Como explica Cláudia Pedrosa, jurista no Conselho Português para os Refugiados, “um refugiado não escolhe sair do seu país. Um refugiado sai porque não tem hipótese de ficar. Chega ao país de acolhimento, enfrenta a dificuldade de uma nova sociedade, nova língua, nova cultura. Não é fácil, porque para conseguir ser auto-sustentável tem de aprender a língua e, inicialmente, está sem a documentação necessária. Portanto, um refugiado durante a primeira fase do processo de asilo não pode trabalhar.”

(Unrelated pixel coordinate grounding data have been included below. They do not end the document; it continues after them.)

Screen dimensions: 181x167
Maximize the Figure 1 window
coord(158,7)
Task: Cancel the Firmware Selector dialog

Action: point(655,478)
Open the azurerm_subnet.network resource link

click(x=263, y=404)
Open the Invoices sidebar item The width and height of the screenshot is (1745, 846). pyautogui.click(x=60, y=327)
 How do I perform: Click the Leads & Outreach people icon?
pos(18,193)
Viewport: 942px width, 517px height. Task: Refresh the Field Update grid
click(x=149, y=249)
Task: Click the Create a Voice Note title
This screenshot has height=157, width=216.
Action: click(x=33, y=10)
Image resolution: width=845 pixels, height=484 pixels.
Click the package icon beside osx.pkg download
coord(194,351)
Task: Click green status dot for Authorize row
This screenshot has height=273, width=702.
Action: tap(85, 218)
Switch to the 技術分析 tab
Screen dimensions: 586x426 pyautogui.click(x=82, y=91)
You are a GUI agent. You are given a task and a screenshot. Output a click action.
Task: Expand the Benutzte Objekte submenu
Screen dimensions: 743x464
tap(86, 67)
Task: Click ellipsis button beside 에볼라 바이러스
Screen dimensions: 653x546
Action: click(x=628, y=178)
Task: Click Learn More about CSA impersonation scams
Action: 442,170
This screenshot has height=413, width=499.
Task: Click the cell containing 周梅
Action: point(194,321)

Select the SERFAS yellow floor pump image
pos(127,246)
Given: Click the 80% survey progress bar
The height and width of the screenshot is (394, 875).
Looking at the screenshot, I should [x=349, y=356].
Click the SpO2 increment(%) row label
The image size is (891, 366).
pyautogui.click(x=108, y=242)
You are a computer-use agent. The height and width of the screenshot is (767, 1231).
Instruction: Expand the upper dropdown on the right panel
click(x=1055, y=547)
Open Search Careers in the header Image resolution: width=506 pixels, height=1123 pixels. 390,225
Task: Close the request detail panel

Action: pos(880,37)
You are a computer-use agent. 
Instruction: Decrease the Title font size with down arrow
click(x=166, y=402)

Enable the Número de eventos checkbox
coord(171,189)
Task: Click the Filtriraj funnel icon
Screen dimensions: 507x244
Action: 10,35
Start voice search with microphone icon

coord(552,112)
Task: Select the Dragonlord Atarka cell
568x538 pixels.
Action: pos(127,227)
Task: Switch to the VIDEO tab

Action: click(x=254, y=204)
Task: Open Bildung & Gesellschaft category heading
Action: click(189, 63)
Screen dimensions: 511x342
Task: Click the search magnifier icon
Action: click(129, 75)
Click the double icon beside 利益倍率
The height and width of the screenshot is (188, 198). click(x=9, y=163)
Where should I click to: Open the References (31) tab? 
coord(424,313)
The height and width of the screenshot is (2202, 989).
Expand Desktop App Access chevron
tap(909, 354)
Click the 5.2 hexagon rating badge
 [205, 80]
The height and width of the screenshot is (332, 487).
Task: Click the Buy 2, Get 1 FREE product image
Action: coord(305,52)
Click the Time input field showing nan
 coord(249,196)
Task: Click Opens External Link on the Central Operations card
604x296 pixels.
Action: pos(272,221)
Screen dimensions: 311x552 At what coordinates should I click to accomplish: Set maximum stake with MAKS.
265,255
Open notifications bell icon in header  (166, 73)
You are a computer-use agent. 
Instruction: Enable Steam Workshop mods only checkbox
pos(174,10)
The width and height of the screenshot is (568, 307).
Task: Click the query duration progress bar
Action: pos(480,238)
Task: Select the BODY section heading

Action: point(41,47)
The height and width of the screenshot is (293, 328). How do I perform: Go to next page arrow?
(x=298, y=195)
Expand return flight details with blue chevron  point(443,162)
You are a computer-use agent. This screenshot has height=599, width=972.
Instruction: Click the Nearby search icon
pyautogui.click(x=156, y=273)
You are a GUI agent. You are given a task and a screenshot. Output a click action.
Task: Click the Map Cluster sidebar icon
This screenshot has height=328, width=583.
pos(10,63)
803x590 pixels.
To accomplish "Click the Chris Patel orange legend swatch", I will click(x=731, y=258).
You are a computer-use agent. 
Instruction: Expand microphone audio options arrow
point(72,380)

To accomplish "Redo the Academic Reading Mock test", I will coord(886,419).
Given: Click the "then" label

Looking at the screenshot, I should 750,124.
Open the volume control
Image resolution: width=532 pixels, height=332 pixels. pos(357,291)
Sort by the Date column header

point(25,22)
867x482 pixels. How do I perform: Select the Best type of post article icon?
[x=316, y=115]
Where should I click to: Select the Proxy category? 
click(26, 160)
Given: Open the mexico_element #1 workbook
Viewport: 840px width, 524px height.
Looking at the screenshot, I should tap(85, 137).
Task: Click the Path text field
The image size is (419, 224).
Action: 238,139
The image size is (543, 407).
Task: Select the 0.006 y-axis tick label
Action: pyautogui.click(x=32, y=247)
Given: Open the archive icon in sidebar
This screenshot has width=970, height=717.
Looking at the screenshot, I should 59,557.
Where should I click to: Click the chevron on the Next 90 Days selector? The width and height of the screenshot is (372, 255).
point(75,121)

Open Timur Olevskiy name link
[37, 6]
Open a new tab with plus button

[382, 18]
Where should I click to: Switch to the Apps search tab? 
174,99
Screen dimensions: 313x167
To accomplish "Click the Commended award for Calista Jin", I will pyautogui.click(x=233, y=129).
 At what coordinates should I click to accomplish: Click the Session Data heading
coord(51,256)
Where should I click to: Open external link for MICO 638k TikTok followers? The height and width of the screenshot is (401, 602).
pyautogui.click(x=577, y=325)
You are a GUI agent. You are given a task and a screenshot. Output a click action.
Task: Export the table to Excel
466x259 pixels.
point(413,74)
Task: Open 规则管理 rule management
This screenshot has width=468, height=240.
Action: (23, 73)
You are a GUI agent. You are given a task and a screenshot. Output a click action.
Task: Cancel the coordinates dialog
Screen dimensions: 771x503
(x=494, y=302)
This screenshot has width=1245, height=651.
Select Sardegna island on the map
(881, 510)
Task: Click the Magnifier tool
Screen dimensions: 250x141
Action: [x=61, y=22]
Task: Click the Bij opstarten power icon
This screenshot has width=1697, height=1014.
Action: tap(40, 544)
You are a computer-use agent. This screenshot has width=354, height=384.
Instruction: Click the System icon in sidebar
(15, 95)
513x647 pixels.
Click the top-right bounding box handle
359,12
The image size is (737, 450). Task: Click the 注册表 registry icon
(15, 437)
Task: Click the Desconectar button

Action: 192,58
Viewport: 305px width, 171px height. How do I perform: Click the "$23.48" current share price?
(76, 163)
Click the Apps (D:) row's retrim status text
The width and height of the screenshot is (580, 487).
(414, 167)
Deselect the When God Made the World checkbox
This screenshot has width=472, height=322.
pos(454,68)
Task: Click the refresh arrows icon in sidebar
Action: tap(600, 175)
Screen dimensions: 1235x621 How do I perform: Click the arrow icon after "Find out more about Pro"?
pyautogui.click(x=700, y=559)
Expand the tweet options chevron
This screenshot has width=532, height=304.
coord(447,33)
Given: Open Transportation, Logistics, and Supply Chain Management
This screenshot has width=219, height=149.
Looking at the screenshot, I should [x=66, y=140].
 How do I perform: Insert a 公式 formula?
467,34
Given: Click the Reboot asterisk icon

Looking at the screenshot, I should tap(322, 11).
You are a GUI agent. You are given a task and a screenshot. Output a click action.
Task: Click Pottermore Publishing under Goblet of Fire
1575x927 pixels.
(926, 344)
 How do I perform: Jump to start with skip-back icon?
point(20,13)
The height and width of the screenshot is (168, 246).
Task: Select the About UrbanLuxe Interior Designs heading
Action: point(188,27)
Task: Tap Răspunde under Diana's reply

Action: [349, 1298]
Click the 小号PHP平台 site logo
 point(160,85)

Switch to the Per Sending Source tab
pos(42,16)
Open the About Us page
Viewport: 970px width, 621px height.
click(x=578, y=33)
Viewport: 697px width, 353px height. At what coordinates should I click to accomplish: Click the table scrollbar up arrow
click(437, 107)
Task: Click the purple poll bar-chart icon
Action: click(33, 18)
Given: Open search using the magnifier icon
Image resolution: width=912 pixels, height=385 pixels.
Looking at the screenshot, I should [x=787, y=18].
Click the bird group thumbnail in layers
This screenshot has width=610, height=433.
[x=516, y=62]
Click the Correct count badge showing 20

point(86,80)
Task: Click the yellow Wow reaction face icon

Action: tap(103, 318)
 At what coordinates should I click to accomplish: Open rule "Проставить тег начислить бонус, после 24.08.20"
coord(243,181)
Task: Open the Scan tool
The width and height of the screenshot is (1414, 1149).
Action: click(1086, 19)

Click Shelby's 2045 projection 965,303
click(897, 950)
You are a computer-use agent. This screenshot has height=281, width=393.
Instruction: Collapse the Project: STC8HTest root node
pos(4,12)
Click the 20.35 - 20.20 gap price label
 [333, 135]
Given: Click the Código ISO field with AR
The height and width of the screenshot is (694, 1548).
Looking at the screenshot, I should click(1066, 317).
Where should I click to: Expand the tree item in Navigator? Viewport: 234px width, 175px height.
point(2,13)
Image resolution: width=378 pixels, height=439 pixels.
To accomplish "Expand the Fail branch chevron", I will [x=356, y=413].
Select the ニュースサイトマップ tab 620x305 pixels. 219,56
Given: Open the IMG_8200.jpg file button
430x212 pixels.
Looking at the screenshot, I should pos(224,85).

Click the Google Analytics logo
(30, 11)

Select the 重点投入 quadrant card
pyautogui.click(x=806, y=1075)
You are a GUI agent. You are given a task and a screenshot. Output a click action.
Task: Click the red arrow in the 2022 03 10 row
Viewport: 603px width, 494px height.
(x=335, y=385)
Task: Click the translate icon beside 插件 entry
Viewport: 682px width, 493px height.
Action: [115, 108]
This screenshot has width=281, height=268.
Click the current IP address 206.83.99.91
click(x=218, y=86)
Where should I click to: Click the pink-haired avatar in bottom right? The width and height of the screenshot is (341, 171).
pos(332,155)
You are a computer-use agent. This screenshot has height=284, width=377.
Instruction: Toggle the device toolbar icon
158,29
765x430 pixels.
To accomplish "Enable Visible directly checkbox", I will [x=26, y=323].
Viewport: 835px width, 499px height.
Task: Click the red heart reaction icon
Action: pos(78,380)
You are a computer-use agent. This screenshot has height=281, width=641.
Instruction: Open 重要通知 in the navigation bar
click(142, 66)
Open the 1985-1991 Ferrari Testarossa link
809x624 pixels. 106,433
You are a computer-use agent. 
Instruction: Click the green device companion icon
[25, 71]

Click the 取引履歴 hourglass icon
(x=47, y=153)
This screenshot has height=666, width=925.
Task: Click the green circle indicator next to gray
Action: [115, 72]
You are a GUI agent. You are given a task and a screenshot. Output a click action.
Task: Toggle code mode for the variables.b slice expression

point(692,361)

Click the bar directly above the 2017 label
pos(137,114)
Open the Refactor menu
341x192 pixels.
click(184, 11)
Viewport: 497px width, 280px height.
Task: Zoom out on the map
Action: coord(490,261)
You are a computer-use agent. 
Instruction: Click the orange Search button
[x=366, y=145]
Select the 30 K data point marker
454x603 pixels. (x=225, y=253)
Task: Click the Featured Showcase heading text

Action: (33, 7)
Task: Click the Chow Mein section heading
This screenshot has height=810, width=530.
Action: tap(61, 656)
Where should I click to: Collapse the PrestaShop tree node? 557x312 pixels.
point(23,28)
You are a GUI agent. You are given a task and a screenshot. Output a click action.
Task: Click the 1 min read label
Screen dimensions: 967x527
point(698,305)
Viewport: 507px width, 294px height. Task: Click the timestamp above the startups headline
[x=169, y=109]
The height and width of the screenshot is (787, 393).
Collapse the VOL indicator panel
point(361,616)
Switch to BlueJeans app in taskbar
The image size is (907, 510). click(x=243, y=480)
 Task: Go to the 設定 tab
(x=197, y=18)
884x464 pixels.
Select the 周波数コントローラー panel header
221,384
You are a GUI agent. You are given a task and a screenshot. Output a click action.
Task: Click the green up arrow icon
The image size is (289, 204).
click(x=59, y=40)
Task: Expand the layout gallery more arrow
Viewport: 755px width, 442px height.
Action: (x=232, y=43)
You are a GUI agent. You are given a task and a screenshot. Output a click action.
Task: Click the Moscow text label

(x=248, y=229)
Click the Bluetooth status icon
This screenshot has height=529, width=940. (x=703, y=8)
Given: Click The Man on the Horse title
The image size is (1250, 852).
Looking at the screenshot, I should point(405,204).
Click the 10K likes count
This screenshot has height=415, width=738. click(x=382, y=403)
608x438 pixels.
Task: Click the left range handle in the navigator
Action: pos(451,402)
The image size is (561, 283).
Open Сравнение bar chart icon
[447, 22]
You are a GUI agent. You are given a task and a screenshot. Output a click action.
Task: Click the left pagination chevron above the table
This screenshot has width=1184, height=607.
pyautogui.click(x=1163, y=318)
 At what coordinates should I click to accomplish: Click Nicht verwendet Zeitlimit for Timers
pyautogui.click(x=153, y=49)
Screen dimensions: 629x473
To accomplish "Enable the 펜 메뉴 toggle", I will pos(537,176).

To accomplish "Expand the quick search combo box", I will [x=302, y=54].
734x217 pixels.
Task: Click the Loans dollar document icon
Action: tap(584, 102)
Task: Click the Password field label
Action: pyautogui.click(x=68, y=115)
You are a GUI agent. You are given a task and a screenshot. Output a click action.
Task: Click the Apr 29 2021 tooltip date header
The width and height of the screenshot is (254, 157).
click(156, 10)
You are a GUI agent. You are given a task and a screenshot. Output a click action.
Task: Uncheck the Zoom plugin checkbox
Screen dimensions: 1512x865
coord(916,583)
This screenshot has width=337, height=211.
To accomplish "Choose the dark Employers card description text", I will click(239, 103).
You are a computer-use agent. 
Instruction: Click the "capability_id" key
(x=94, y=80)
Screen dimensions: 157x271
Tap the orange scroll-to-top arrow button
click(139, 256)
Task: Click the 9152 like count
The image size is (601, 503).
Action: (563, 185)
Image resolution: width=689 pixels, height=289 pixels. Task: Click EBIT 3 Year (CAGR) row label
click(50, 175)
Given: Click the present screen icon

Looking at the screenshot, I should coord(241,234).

Inúmeros refugiados residem agora nos países limítrofes dos Estados em guerra, sujeitos a precárias condições de vida. Alguns tentam sobreviver em campos lotados, vulneráveis à fome e às doenças, enquanto outros tentam a sua sorte na Europa. “A mim tocou-me pessoalmente o caso de uma paquistanesa que tinha quatro filhos e teve de escolher qual deles trazia. Trouxe dois e deixou dois que ficaram com o pai no Paquistão. Também uma mulher da Eritreia com seis filhos tem quatro na Eritreia e dois num campo de refugiados na Etiópia. Ela chegou sozinha, não conseguiu trazer nenhum”, conta Cláudia Pedrosa.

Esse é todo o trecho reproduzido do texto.